## What to do
The response must restate the data exactly, with nothing left out.

Segment Start: Supplied records

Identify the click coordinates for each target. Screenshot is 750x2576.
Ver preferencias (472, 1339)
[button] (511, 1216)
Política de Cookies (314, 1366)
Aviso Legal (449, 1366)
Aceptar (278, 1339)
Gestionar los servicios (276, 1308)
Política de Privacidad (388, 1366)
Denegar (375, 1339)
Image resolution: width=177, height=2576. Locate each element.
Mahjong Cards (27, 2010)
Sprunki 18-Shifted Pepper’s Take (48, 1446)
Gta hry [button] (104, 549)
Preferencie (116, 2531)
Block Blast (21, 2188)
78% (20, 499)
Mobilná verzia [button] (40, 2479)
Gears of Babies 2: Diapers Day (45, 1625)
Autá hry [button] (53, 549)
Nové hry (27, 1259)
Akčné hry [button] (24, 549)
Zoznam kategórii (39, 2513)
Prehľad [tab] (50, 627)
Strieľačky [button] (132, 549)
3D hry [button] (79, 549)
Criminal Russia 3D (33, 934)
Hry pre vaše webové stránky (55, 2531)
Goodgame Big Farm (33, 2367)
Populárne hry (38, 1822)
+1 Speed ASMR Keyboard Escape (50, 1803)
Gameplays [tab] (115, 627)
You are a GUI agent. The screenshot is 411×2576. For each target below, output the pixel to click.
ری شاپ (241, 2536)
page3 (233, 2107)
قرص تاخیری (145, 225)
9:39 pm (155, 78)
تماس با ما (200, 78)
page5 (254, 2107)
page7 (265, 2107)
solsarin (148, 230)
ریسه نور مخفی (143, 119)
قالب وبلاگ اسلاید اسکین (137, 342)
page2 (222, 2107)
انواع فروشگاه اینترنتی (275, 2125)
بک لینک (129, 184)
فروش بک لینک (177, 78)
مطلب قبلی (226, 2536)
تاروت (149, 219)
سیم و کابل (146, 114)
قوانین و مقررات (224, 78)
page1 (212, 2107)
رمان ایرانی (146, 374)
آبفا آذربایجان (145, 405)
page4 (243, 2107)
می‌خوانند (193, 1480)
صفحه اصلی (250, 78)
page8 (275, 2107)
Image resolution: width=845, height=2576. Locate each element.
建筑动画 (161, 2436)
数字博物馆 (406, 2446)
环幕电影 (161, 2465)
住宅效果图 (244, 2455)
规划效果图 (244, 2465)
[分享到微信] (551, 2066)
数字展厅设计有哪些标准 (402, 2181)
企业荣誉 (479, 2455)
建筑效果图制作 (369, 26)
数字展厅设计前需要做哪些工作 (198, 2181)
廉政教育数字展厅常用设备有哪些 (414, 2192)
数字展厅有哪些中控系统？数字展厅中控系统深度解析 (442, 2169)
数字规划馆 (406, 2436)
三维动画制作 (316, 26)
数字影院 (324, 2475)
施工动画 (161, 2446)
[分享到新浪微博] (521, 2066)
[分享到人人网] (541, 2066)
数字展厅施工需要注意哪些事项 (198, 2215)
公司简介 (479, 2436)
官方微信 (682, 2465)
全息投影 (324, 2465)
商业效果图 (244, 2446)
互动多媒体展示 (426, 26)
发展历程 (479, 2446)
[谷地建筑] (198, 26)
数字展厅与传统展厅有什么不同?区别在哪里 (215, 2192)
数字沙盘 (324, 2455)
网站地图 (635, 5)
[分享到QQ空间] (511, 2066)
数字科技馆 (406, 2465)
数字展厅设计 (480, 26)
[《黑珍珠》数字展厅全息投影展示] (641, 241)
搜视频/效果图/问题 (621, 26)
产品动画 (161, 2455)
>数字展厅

Segment End: Supplied records

## Finished exercise
Identify the click coordinates for each target. Screenshot is 750x2576.
Ver preferencias (472, 1339)
[button] (511, 1216)
Política de Cookies (314, 1366)
Aviso Legal (449, 1366)
Aceptar (278, 1339)
Gestionar los servicios (276, 1308)
Política de Privacidad (388, 1366)
Denegar (375, 1339)
Image resolution: width=177, height=2576. Locate each element.
Mahjong Cards (27, 2010)
Sprunki 18-Shifted Pepper’s Take (48, 1446)
Gta hry [button] (104, 549)
Preferencie (116, 2531)
Block Blast (21, 2188)
78% (20, 499)
Mobilná verzia [button] (40, 2479)
Gears of Babies 2: Diapers Day (45, 1625)
Autá hry [button] (53, 549)
Nové hry (27, 1259)
Akčné hry [button] (24, 549)
Zoznam kategórii (39, 2513)
Prehľad [tab] (50, 627)
Strieľačky [button] (132, 549)
3D hry [button] (79, 549)
Criminal Russia 3D (33, 934)
Hry pre vaše webové stránky (55, 2531)
Goodgame Big Farm (33, 2367)
Populárne hry (38, 1822)
+1 Speed ASMR Keyboard Escape (50, 1803)
Gameplays [tab] (115, 627)
You are a GUI agent. The screenshot is 411×2576. For each target below, output the pixel to click.
ری شاپ (241, 2536)
page3 (233, 2107)
قرص تاخیری (145, 225)
9:39 pm (155, 78)
تماس با ما (200, 78)
page5 (254, 2107)
page7 (265, 2107)
solsarin (148, 230)
ریسه نور مخفی (143, 119)
قالب وبلاگ اسلاید اسکین (137, 342)
page2 (222, 2107)
انواع فروشگاه اینترنتی (275, 2125)
بک لینک (129, 184)
فروش بک لینک (177, 78)
مطلب قبلی (226, 2536)
تاروت (149, 219)
سیم و کابل (146, 114)
قوانین و مقررات (224, 78)
page1 (212, 2107)
رمان ایرانی (146, 374)
آبفا آذربایجان (145, 405)
page4 (243, 2107)
می‌خوانند (193, 1480)
صفحه اصلی (250, 78)
page8 (275, 2107)
Image resolution: width=845, height=2576. Locate each element.
建筑动画 (161, 2436)
数字博物馆 (406, 2446)
环幕电影 (161, 2465)
住宅效果图 (244, 2455)
规划效果图 (244, 2465)
[分享到微信] (551, 2066)
数字展厅设计有哪些标准 (402, 2181)
企业荣誉 (479, 2455)
建筑效果图制作 (369, 26)
数字展厅设计前需要做哪些工作 (198, 2181)
廉政教育数字展厅常用设备有哪些 (414, 2192)
数字展厅有哪些中控系统？数字展厅中控系统深度解析 (442, 2169)
数字规划馆 (406, 2436)
三维动画制作 (316, 26)
数字影院 (324, 2475)
施工动画 (161, 2446)
[分享到新浪微博] (521, 2066)
[分享到人人网] (541, 2066)
数字展厅施工需要注意哪些事项 (198, 2215)
公司简介 (479, 2436)
官方微信 (682, 2465)
全息投影 (324, 2465)
商业效果图 (244, 2446)
互动多媒体展示 (426, 26)
发展历程 (479, 2446)
[谷地建筑] (198, 26)
数字展厅与传统展厅有什么不同?区别在哪里 (215, 2192)
数字沙盘 (324, 2455)
网站地图 (635, 5)
[分享到QQ空间] (511, 2066)
数字科技馆 (406, 2465)
数字展厅设计 (480, 26)
[《黑珍珠》数字展厅全息投影展示] (641, 241)
搜视频/效果图/问题 (621, 26)
产品动画 (161, 2455)
>数字展厅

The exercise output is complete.